Despite my requests for wake-up calls at the various hotels in which I was staying, which I carefully translated into Ethiopian time, which uses 12 hour intervals, I never received a single call. But in fact, they were not needed. In Ethiopia, there are many options for establishing the transition from night into day. The cock’s crow is one such option. Heralding the day, the crow often rings out before dawn, in anticipation, it seems, of sunlight. Next come donkey bellows. Soon thereafter come the dueling calls to prayer. I say dueling because it sometimes seems as though the muezzin and the priest are vying for first dibs to send their voices out to the faithful. The Ethiopian Orthodox Abba seems to win every time. He begins his calls at 430am, the first of seven for the day. By 5am, the muezzin begins his adhan. If you are not awake by this point, you will be by 6am, when, thanks to the common use of transparent and gauzy curtains, the sun’s rays begin to trickle into your sleeping space.
On one particular morning, I arose before the rooster, the donkey, the Abba, the muezzin and the sun. I had my cell phone’s alarm to thank for my 4am awakening. Trudging into the dark morning, I greeted my colleague Mulugeta and climbed into the truck. As Mulugeta pulled away from the hotel and made his way down the main dirt road of the town, riddled with pot holes and freshly dug trenches, he waved to someone on the side of the road. He slowed and motioned for me to roll down my window. I greeted the smiling man who approached us as he and Mulugeta exchanged friendly greetings. “My brother” Mulugeta said as we drove off. We headed east, to Axum, said to house the Ark of the Covenant, and also the location of the plane that would take me back to Addis.

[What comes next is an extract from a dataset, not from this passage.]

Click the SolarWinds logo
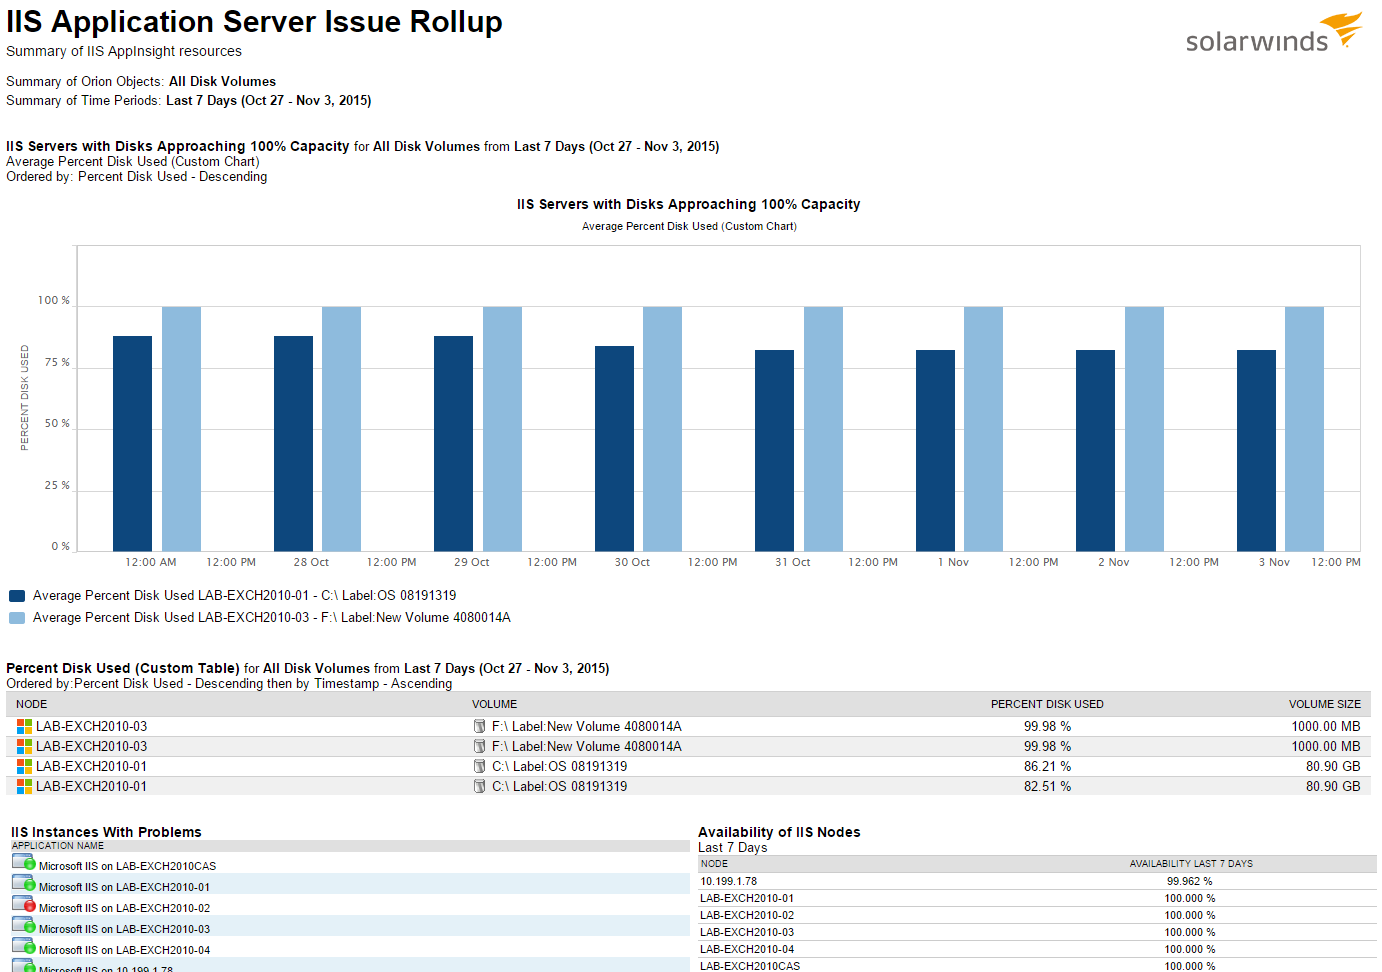Image resolution: width=1382 pixels, height=972 pixels. [1272, 33]
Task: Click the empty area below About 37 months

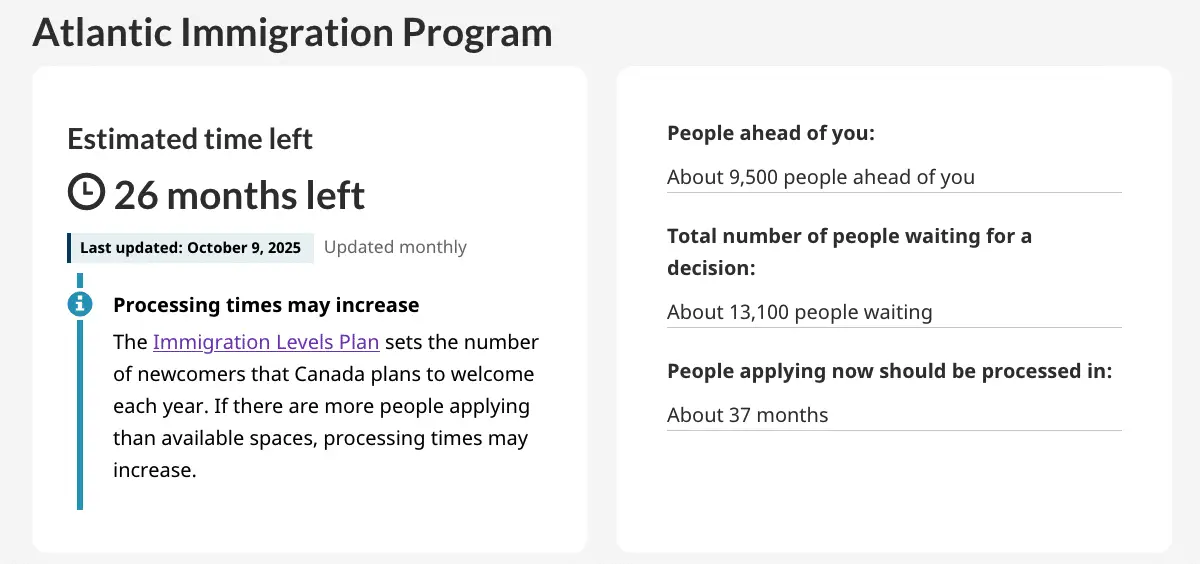Action: tap(893, 490)
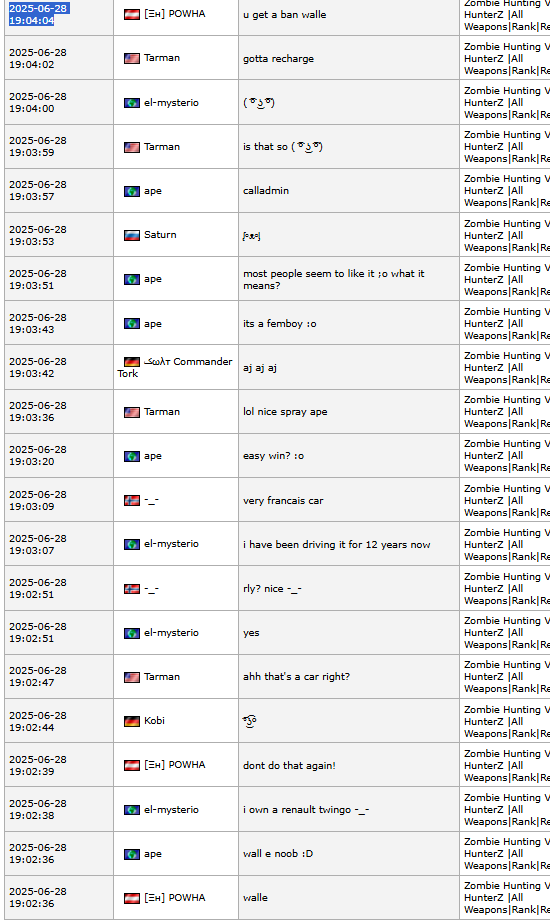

We rode mainly in silence. We were both tired and my Tigrinya was limited to three words. On occasion, we would motion to something and eke out a few words in the other person’s language. We saw camels that morning, more than I have ever seen in my life. They came in three groups on our one a half hour drive, with each group containing at least 30 head. They were on their way to market, and at USD1,000 a head, they were precious cargo. We also saw men and women on their way to church, to market and to their fields. The men carried their walking sticks, in typical Ethiopian fashion, on their shoulders-so that the sticks served more as an aid to better posture than in propelling them toward their destination. Bathed in swaths of gauzy cotton fabric typical of the pious in Ethiopia, they girded against the chill air as we sped by in the truck. We saw school children in uniforms heading to class: I couldn’t help but be reminded of the stories generations before us would tell about their mile long walks to school. At 630am and with an 8am call to class, these children’s walks were much longer than a mile each way. We saw Chinese construction crews: the juxtopositioning of Chinese characters and Ge’ez fidels on signs provided for me an oddly surprising example of the rapid and seemingly sudden reach of globalization.
But perhaps the most striking vision that morning was that of the sun. We drove into its ascent that morning, and I was ever aware of its increasing hold on the day. It highlighted all of what I have described thus far, but it too had its own place in the experience that morning. I felt like we were rushing to greet it, to welcome it, to bathe in its glow in some way. It felt inspiring to seemingly become closer to it as it cast its rays over the valleys and hollows of central Tigray province. It also seemed to signal my transition from 10 days off the grid as it were and my return to the reality of the modern age of information and communication technology. I kept my gaze fixed on the sun as it made its way over the horizon and headed to its zenith for the day, and bid my adieu to the peaceful, grounded experience of my time in Tigray.